Non­fic­tion

Suzan­ne’s Children

  • From the Publisher
May 16, 2017

A sto­ry of courage in the face of evil. The tense dra­ma of Suzanne Spaak who risked and gave her life to save hun­dreds of Jew­ish chil­dren from depor­ta­tion from Nazi Paris to Auschwitz. This is one of the untold sto­ries of the Holocaust.
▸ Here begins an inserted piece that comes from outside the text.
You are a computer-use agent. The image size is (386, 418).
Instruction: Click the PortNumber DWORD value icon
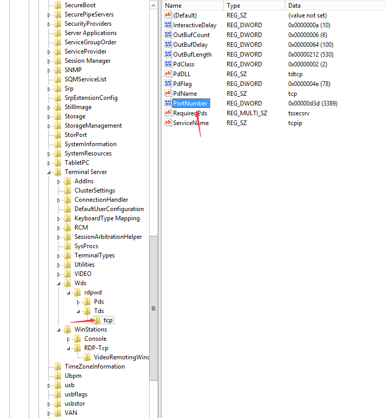pos(168,103)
Suzanne Spaak was born into the Bel­gian Catholic elite and mar­ried into the coun­try’s lead­ing polit­i­cal fam­i­ly. Her broth­er-in-law was the For­eign Min­is­ter and her hus­band, Claude, was a play­wright and patron of the painter Renee Magritte. In Paris in the late 1930s her friend­ship with a Pol­ish Jew­ish refugee led her to her life’s pur­pose. When France fell and the Nazis occu­pied Paris, she joined the Resis­tance. She used her for­tune and social sta­tus to enlist allies among wealthy Parisians and church groups.
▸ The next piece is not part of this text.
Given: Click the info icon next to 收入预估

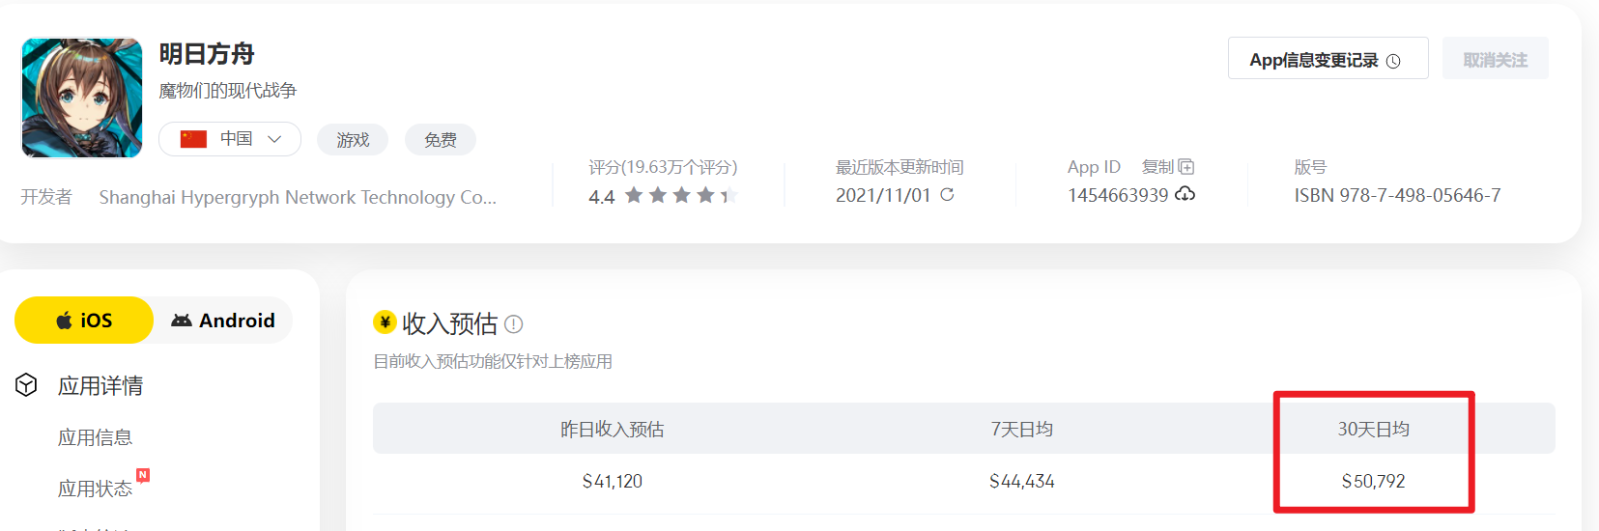Looking at the screenshot, I should pos(514,324).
Under the eyes of the Gestapo, Suzanne and women from the Jew­ish and Chris­t­ian resis­tance groups kid­napped”€ hun­dreds of Jew­ish chil­dren to save them from the gas chambers.
In the final year of the Occu­pa­tion, Suzanne was caught in the Gestapo drag­net that was pur­su­ing a Sovi­et agent she had aid­ed. She was exe­cut­ed short­ly before the lib­er­a­tion of Paris. Suzanne Spaak is hon­ored in Israel as one of the Right­eous Among Nations.